Le Roi vient de nommer 28 ambassadeurs. Rien de nouveau sous le ciel diplomatique du Maroc : Les sujets de Sa Majesté sont habitués à voir, sur les chaînes nationales, ces messieurs et ces quelques rares dames s'agenouiller, baiser la main du Roi et accepter leurs lettres d'accréditation.
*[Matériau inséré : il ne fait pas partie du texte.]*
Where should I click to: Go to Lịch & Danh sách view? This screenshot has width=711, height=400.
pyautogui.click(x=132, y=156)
Mais il y a un hic, la nouvelle constitution,  adoptée en grande pompe à 98% par les électeurs marocains avec un taux de participation de 73% , stipule que le Conseil des ministres doit délibérer sur la nomination des ambassadeursChose que le Conseil des ministres sortant n'a pas fait et que le futur Conseil ne peut réaliser bien sûr, Monsieur Benkirane en est encore au stage des pourparlers avec tout ce qu'il y a comme faune politique au Maroc.

Justement, M. Benkirane est passé par la télé nationale pour communiquer son plan d'action aux marocains ; chose très louable d'ailleurs, surtout si on tient compte du fait que le premier ministre sortant était trop effacé et que Sa Majesté ne donne pas d'interviews aux médias nationaux.
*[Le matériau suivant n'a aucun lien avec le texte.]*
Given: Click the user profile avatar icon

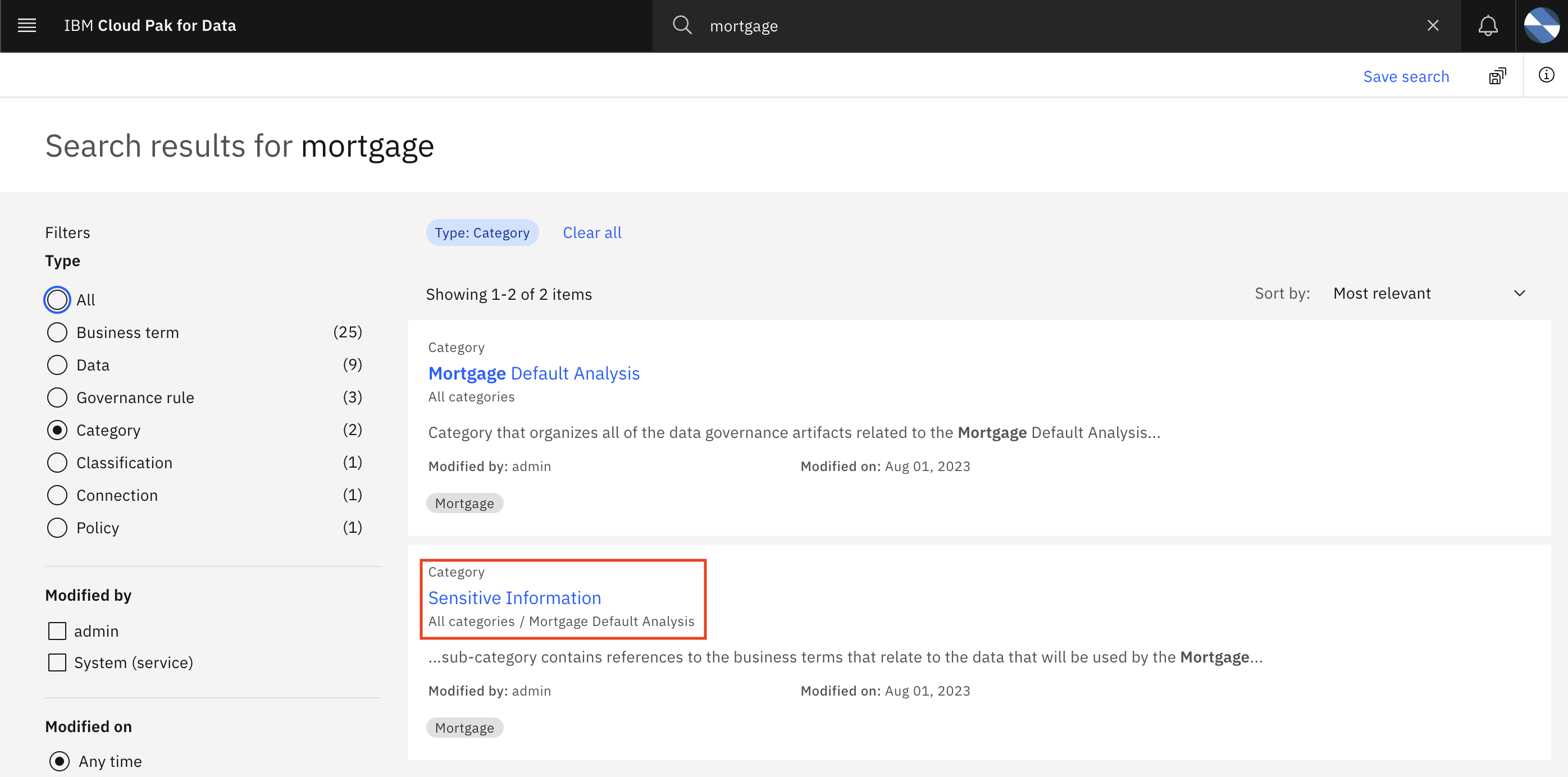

M. Benkirane a eu la gentillesse de revenir sur sa rencontre avec Sa Majesté lorsque ce dernier l'a convoqué (oui, le Roi convoque) pour le nommer à la tête du prochain gouvernement marocain. Le compte rendu qu'il en fait est assez précis : Il affirme « Bien sûr quand j’ai rencontré Sa Majesté le Roi, je ne faisais que l’écouter ». Il dit aussi : « je lui donnais du `’Votre majesté ‘ , des fois ‘ Sidna’ et des fois ‘Sidi Mohammed’ » . Il dit: « je lui ai présenté mes excuses et je lui ai dit ‘Votre Majesté, tout ça est nouveau pour moi, c’est la première fois que je vous rencontre en direct, pardonnez-moi Sidi Mohamed’ » . Il dit: « Sa Majesté m’a répondu : ‘Sidi Mohammed me va bien, j’ai le meilleur prénom, celui du prophète ». Il dit: « Que Dieu bénisse [Sa Majesté], j’ai rien à dire ».
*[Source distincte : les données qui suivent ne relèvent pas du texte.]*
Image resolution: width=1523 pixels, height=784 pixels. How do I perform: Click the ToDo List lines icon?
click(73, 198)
Donc, nous avons d'un côté le palais qui délimite ses chasses gardées (de manière inconstitutionnelle ou en nommant des conseillers à la va-vite ) et de l'autre, un premier ministre qui ne 'fait qu'écouter' et qui 'n'a rien à dire'...
Quelles conclusions en tirer ? Que M.Benkirane ne veut pas heurter de front les prérogatives royales ? Que rien n'a vraiment changer au Maroc et que les grandes décisions sont toujours prises par des non-élus ? Que le 20 février a encore sa place dans la place publique ? 
Chacun arrivera à la conclusion qui lui sied le mieux, une chose est cependant sûre, le chemin vers un véritable état de droit démocratique est encore long.



1 commentaire:

Anonyme a dit...

On est loin d'une veritable democratie. Tres tres loin!!!